As I dig deeper into their study habits, I notice that many of these students share the same (incorrect) techniques.
Latest studies and research indicate that some of our most used techniques do not help in remembering what we read. For example: highlighting! As much as this technique is favoured among students and teachers, it results in a fake sense of mastery in which some students think they memorised the topic; when tested for it, recalling it difficult.
The best techniques, can be summed up with these tips:
Self-testing: Having a practice test before the actual one helps you understand and measure how much information you stored and whether or not you fully understand the topic. This also includes forcing your brain to recall information when studying for information. So, covering the page and forcing yourself to recite the information you have read is a great way to recall facts
Spacing: Many students tend to procrastinate until the very last minute and end up cramming it all in one sitting. According to the latest research, spacing out the material and going over it over a couple of days results in better retrieval in the long run. If students wish to remember the studied material for a longer time, it is better if they read it once and study it again after a couple of weeks. The longer the time interval between each study period, the longer the information sticks!

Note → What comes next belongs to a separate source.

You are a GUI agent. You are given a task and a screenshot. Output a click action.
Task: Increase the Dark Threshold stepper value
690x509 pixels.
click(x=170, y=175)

Self-explanation: Whenever you are learning new information or new lessons, try self-explanation. Acting as a teacher and explaining the topic goes a long way in understanding and remembering it better. With this technique, students can see the gaps in their understanding. Just like self-testing does, whenever students gets stuck, it means they have not mastered the topic yet
Interrogation: Asking questions and acting as a little child pays off! This technique helps students get better results by asking WHY. Whenever they learn something new, they ask why and how it does make sense. This works best when a student already knows something about the subject. Doing this links new information to their prior knowledge and helps them make new connections that can help with memorisation
Alternation: We usually tend to study in blocks, finishing one topic before moving to the other. Science shows that alternating between more than one type of problem helps us see what is common and different about these problems. With fairly similar questions, it is better to alternate between different types so you can spot the differences. While the opposite works for problems that are different. Doing different types of problems helps you see what is in common
Let us start this new year with better studying habits and helping our children achieve their best academically!